Als dann der Bund im Juli mit seinem eigenen Programm nachzog, stellte die Stadt ihre Zuschüsse für E-Autos ohnehin komplett ein. Denn der Stadtrat hatte schon zuvor festgelegt, dass eine Doppelförderung ausgeschlossen wird. Seither gibt es Fördergeld der Stadt nur noch für Pedelecs, E-Roller, E-Lastenfahrräder sowie vierrädrige Kleinfahrzeuge der EU-Zulassungsklasse L7e, die vom Bund nicht bezuschusst werden - darunter fallen zum Beispiel Fahrzeuge wie der Renault Twizzy oder das Aixam e Coupe. Laut Umweltreferentin Jacobs wurden aus dem städtischen Fördertopf seit April 161 E-Autos sowie 208 Pedelecs, E-Roller und Lastenräder mit Elektrounterstützung gefördert. Von den bereitgestellten 22 Millionen Euro wurden laut Jacobs erst 1,1 Millionen Euro abgerufen. Der Rest liegt rum.

Die Frage ist nun: Was passiert mit dem Geld? Grünen-Politiker Dominik Krause fordert, die Mittel rasch umzuschichten, zum Beispiel in den Ausbau einer öffentlich zugänglichen Ladeinfrastruktur. Andere Städte wie Berlin seien da bereits wesentlich weiter, sagt Krause. Auf einen entsprechenden Antrag seiner Fraktion aus der Zeit vor der Sommerpause habe er kürzlich die Antwort erhalten, dass die Sache im Frühjahr 2017 behandelt werde.

Umweltreferentin Jacobs lässt nach eigener Aussage ihre Leute derzeit an einer weiteren Stadtratsvorlage arbeiten, die bis zum Jahresende vorliegen soll.
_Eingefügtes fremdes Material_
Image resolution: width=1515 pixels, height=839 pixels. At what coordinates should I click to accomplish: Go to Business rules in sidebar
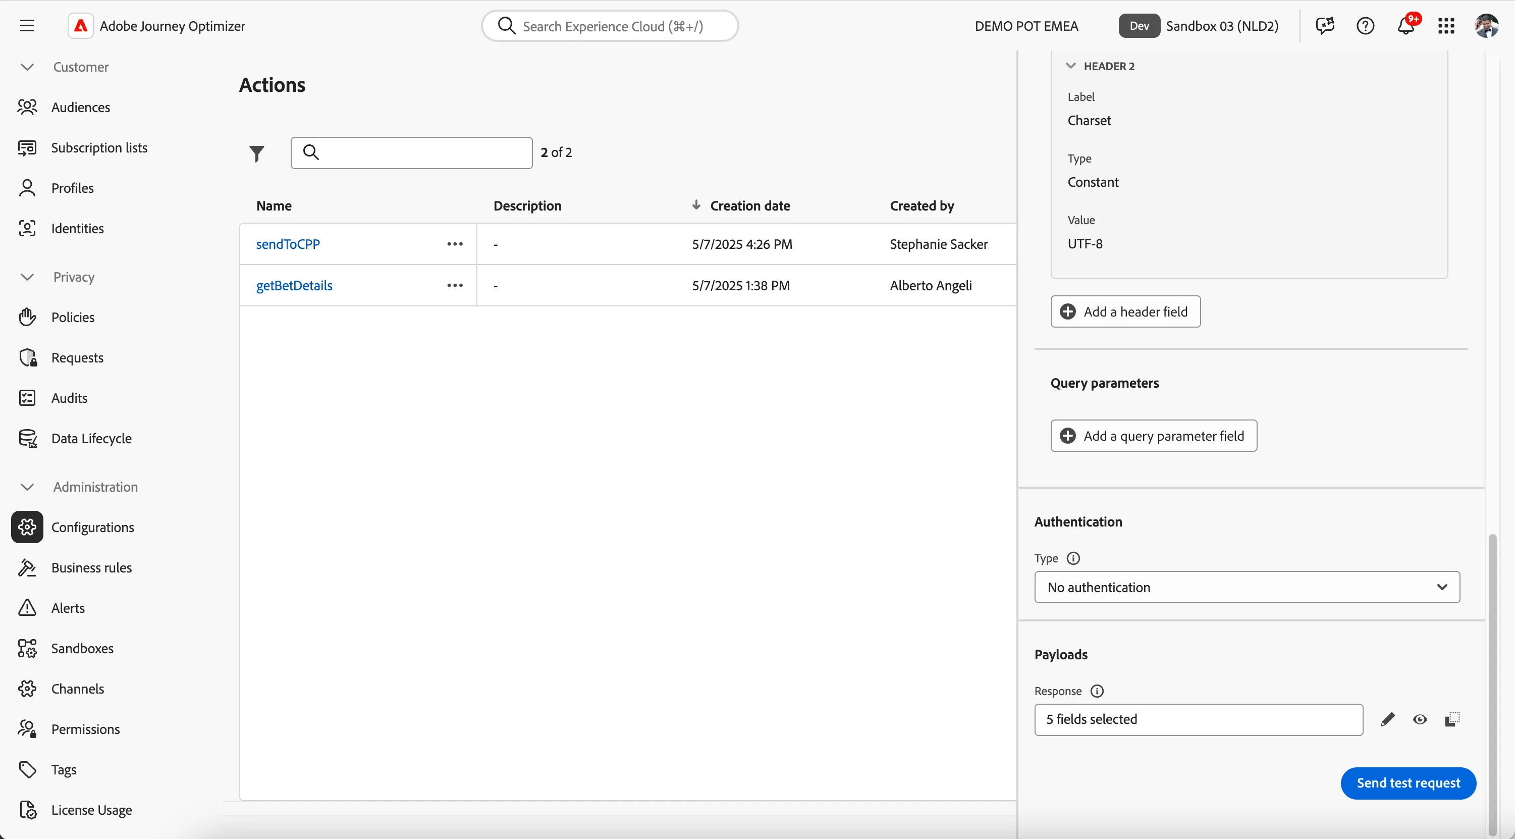[91, 567]
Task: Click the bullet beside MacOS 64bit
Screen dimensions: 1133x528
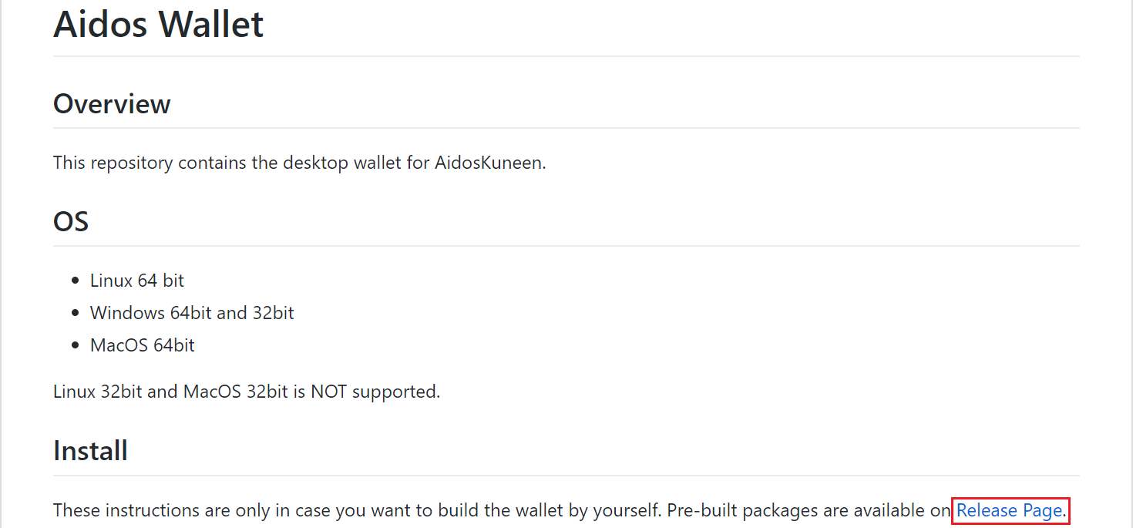Action: click(75, 345)
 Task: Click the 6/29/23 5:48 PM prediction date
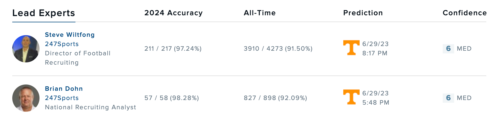pos(375,98)
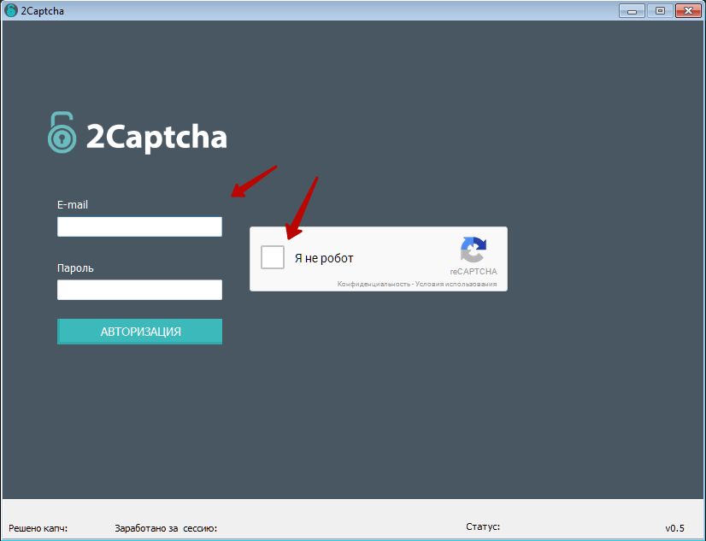Click the reCAPTCHA caption under the logo

coord(473,272)
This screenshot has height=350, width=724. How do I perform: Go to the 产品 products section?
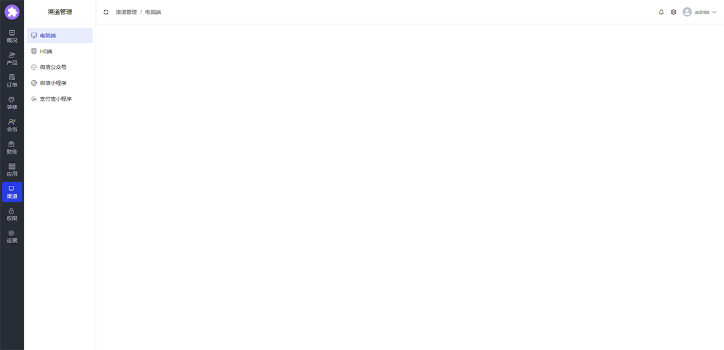(x=12, y=59)
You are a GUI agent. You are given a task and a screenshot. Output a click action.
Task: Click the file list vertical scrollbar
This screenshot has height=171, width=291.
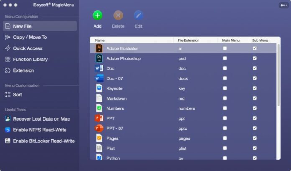(x=278, y=75)
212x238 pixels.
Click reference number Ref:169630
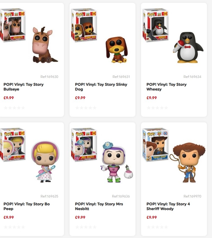coord(50,76)
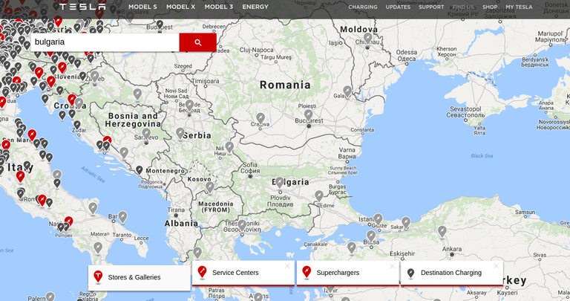Open the Model X menu

pos(181,7)
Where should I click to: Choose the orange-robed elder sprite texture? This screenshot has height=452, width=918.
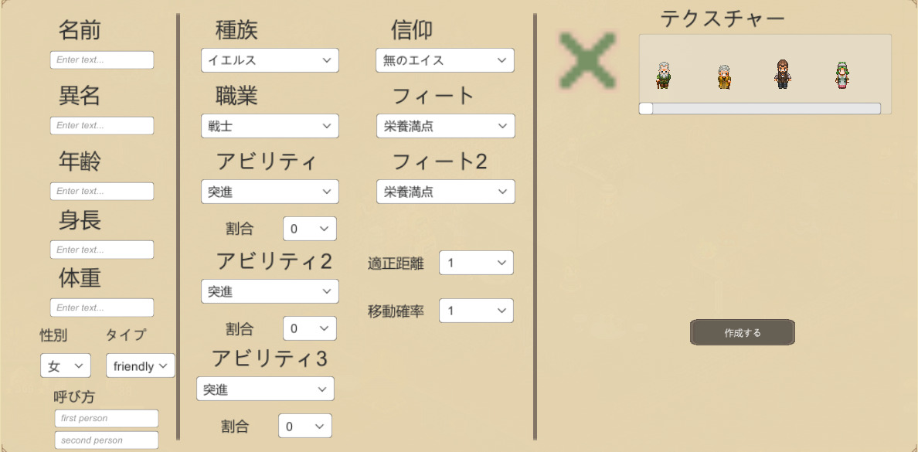(x=723, y=76)
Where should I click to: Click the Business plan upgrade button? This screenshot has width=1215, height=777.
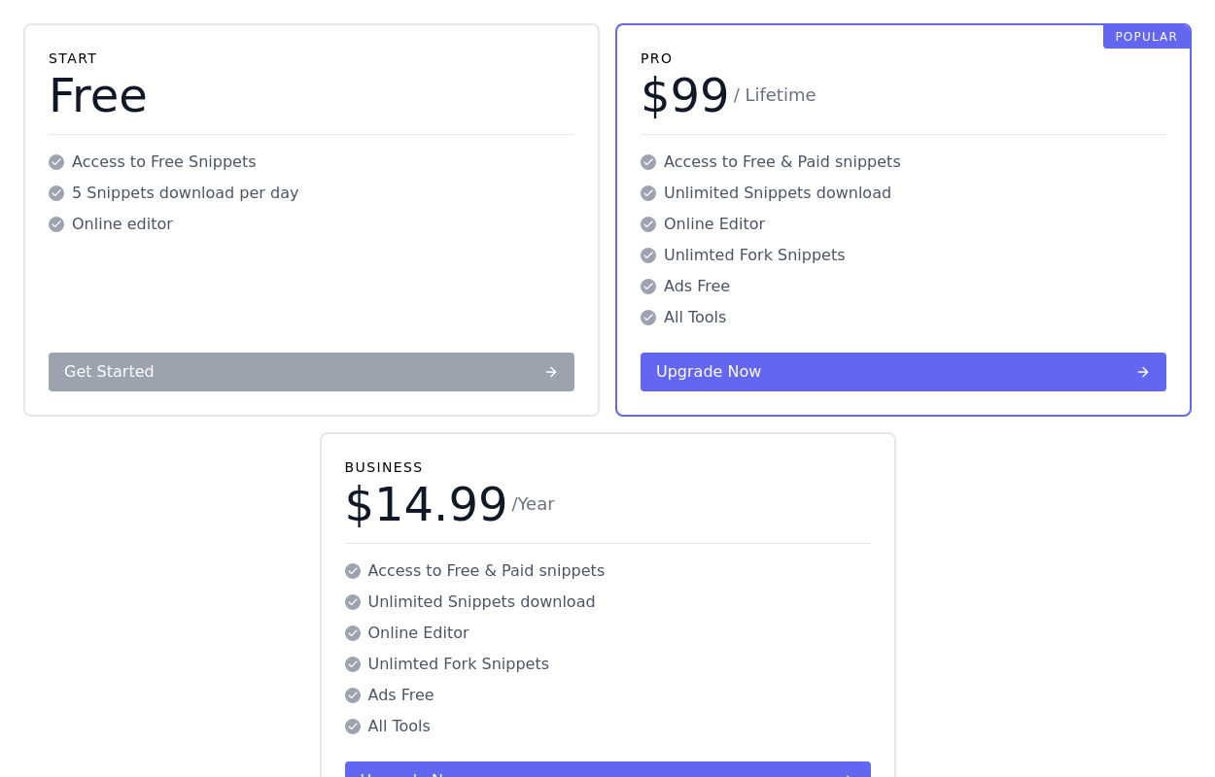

Denkbar wäre, das Geld in zusätzliche Ladesäulen zu stecken, sagt sie. Oder es dazu zu nutzen, "eine komplette Linie mit E-Bussen voranzubringen", sagt sie. In Göteborg etwa gebe es eine solche Linie schon. "Zudem sollten wir Anreize schaffen, den Taxiverkehr auf E-Fahrzeuge umzustellen", sagt Jacobs. Daran hatte sich aber bereits ihr Amtsvorgänger Joachim Lorenz (Grüne) bei der Erarbeitung des Förderprogramms versucht. Er hatte stark auf die Taxibranche gesetzt und gehofft, dass die finanziellen Anreize die Unternehmer zum Umstieg bewegen. Bislang aber gibt es nicht einmal ein halbes Dutzend vollelektrisch angetriebene Taxis in München. Vielen Taxlern reichen die Reichweiten der angebotenen Fahrzeuge nicht aus; andere Taxi-Unternehmen verweisen auf die mitunter langen Ladezeiten, die einen Mehrschichtbetrieb und damit einen profitablen Betrieb erschweren.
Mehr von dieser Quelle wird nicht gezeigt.